Program that permutes arranges obstacles on the plane to permute any given (ar*ac) matrix A into the (br*bc) matrix B. [ensure (ar*ac == br*bc)], where each element of A is assigned a destination in B.
Note that this is both a permutation (changing the order of pixels) and a reshaping of the matrix dimensions. There are (n!) permutations and (n) reshapes possible. You can reapply the permutation and (permutation power to get the identity.
This code also shows the history of each block by drawing a trace behind them.

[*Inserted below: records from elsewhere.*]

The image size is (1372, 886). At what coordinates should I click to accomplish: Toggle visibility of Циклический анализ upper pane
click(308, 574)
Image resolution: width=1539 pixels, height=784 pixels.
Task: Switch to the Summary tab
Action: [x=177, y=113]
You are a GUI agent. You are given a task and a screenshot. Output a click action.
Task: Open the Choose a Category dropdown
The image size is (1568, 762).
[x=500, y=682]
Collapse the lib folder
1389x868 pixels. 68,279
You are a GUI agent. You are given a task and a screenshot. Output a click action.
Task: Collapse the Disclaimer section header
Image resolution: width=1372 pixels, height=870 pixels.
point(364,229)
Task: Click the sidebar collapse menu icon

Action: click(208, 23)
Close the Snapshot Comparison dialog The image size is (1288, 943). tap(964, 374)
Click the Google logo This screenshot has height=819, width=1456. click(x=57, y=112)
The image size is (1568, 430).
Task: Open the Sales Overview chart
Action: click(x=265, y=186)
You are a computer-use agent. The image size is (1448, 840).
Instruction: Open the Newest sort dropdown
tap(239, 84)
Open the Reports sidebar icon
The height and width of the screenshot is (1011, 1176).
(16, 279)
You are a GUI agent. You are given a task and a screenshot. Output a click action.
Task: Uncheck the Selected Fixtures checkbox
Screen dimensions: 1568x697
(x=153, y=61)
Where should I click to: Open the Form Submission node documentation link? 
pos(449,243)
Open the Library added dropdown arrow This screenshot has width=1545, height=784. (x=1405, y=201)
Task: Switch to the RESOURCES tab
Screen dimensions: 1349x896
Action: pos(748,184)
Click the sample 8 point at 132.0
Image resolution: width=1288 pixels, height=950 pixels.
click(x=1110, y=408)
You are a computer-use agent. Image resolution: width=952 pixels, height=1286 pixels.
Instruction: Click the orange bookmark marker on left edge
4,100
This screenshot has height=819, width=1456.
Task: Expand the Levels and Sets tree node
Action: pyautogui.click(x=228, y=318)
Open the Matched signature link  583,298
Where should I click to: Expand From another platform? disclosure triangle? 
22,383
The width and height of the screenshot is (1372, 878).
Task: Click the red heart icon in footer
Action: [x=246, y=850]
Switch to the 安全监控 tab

Author: Aaron Becker, Summer 2013

ICRA video: http://youtu.be/mJWl-Pgfos0

Video output:
http://youtu.be/eExZO0HrWRQ

hardware version: http://youtu.be/3tJdRrNShXM

Companion to ICRA 2014 paper:
"Particle Computation: Designing Worlds to Control Robot Swarms with only Global Signals" by Aaron Becker, Erik D. Demaine, Sándor P. Fekete, James McLurkin

Paper Abstract—Micro- and nanorobots are often controlled by global input signals, such as an electromagnetic or gravitational field. These fields move each robot maximally until it hits a stationary obstacle or another stationary robot. This paper investigates 2D motion-planning complexity for large swarms of simple mobile robots (such as bacteria, sensors, or smart building material).
In previous work we proved it is NP-hard to decide whether a given initial configuration can be transformed into a desired target configuration; in this paper we prove a stronger result: the problem of finding an optimal control sequence is PSPACE-complete. On the positive side, we show we can build useful systems by designing obstacles. We present a reconfigurable hardware platform and demonstrate how to form arbitrary permutations and build a compact absolute encoder. We then take the same platform and use dual-rail logic to build a universal logic gate that concurrently evaluates AND, NAND, NOR and OR operations. Using many of these gates and appropriate interconnects we can evaluate any logical expression.